Adderall is a relatively new drug with many medically certified uses. However, many adolescents and college students are prone to its abuse. To counter this growing problem, a variety of treatment options are available to wean Adderall addicts away from its use, including detox and inpatient and outpatient therapy programs.
Adderall first came on the market as a prescription for Attention-Deficit Hyperactivity Disorder, also known as ADHD. However, a growing awareness of its impact on healthy adults is leading to its widespread use in the US, especially among teens and young adults. This demographic comprises of the majority of college students who are using Adderall for academic purposes. Other than acting as a stimulant, Adderall also produces euphoric feelings in its users, making the danger of its use and abuse ever so great.
The college environment renders students most susceptible to influences and peer-pressure. College life is a life of new-found freedom and new experiences, especially when students are living in dorms and other campus housing projects. Indeed, many freshmen for the first time experience living and making decisions on their own, away from their parents.
Students look to conform in order to belong to a group and mold their habits to fit the lifestyle. It is no wonder then that many end up in the clutches of drug abuse, especially if a drug like Adderall is said to help them focus and excel in exams. This explains why the usage of Adderall has exploded in the market. Consequently, Adderall has become the drug of choice for college students throughout the country.
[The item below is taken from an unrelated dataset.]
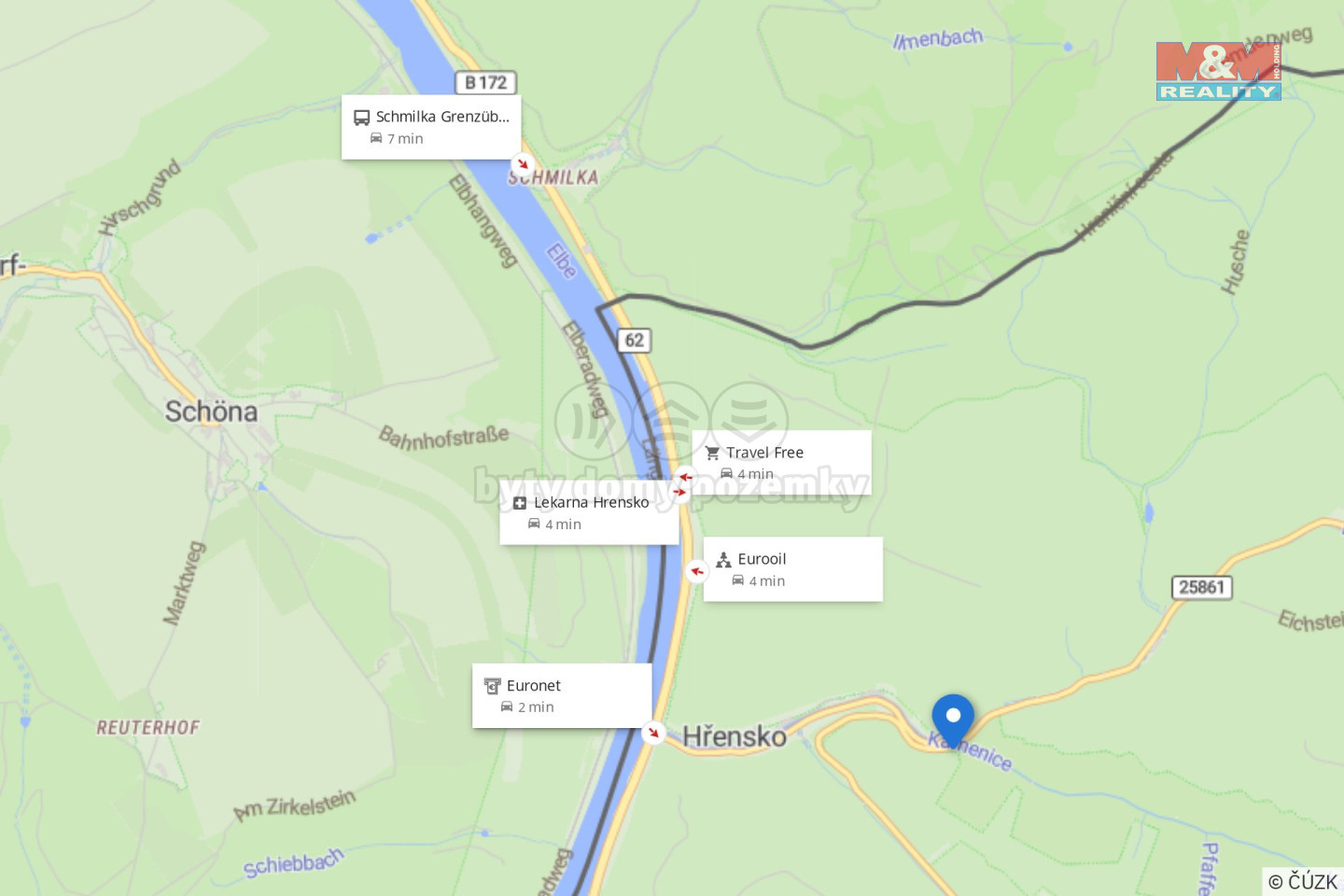Screen dimensions: 1344x896
Task: Select the Travel Free shop card
Action: [x=781, y=462]
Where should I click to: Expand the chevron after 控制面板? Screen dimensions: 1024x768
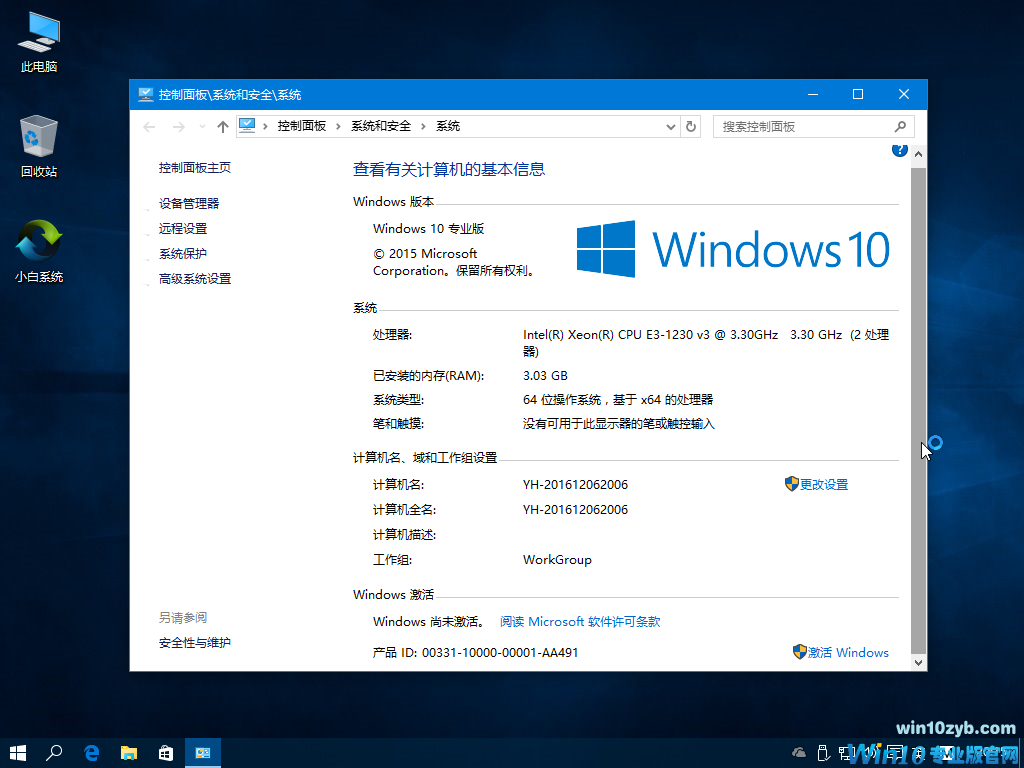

Adderall is a drug that combines properties of two other drugs, namely Amphetamine and Dextroamphetamine. It was first marketed as a diet suppressant, about 20 years ago when it first came out. As more studies were conducted, Adderall soon turned into a treatment drug for people with attention deficit disorders, like ADD and ADHD.
With Amphetamine being one of the major components in Adderall, there is a huge risk of acquiring a substance abuse problem when taken recreationally. Even when prescribed, people end up taking more than the prescribed dosage due to its high level of addictiveness.
Statistics highlight Adderall as the most prescribed drug today. More than 11 million prescriptions were written for patients in 2004 that involved some kind of amphetamine drug, according to a survey carried out by IMS America. 7 million of those prescriptions were mainly for Adderall as reported by the drug usage study.
Risk of Developing Adderall Addiction
Further studies indicate the rampant use of Adderall on college campuses. 25% of college students use Adderall to help them focus on studies, according to a study conducted by the medical journal, Addiction. Another study funded by the federal government in 2008 found at least 6.4% of students acknowledging their use of Adderall.
Termed as “smart drug” or “study drug,” more and more students are making using of Adderall to combat the pressure of maintaining high GPAs. The myth surrounding Adderall states that it improves one’s ability to maintain focus before an important test. It also keeps you awake at night, as all amphetamine-based stimulants do. On top of that, users have also reported experiencing euphoria associated with amphetamines that has led to its use apart from academic reasons.
But, there is no literature that suggests that Adderall is the magic pill that most have come to believe. Students, unfortunately, have given in to the claims of Adderall being a shortcut to college successes and are ending up being addicted to it.
Adderall fuelling other drug abuse
Adderall gives the body a burst of energy and keeps people alert for hours on end. The psychological dependence caused by the use of Adderall leads students to become susceptible to experimenting with other drugs. Once students start rationalizing their habitual Adderall use, the problem quickly spirals out of control and they are unable to keep a firm grip on its use. Soon enough, students start using Adderall for not only academic but also for recreational purposes.
Studies have found that college students between the ages of 18 and 20 abused Adderall twice as much as people of the same age who are not in college. Furthermore, students who used Adderall recreationally were:
- Three times more likely to use marijuana
- Eight times more likely to use tranquilizers and cocaine
- Five times more likely to use painkillers
More than fifty percent of Adderall users were heavy drinkers and ninety percent were binge drinkers.
The ease of availability of Adderall has contributed to the problem. Even without a prescription, students are able to get their hands on stimulants like Adderall easily. A survey conducted by Recovery Brands in 2016 found that more than half of the students between the age of 18 and 28 get their daily doses of Adderall through their friends who are issued ADHD-related Adderall prescriptions. Around 20% get it through their families and 14% through street dealers. This is a major reason why Adderall abuse has become so widespread among college students.
Adderall abuse among teens
A whopping 6.5% of high school students were reported to have abused Adderall during their senior years. Be it college or high school, Adderall usage amongst students is on the rise. Adults are no wiser, it seems. People in high stress jobs are also making use of Adderall for the same reasons – maintaining high energy, reduced need for sleep, longer periods of concentration, etc. However, some people use it for no apparent reason and many teens fall under this category.
Impact on Health
People who use Adderall for recreational reasons end up using a lot more. They also exhibit adverse health ramifications. As is in the case with stimulants, the body develops tolerance to the drug with continual use.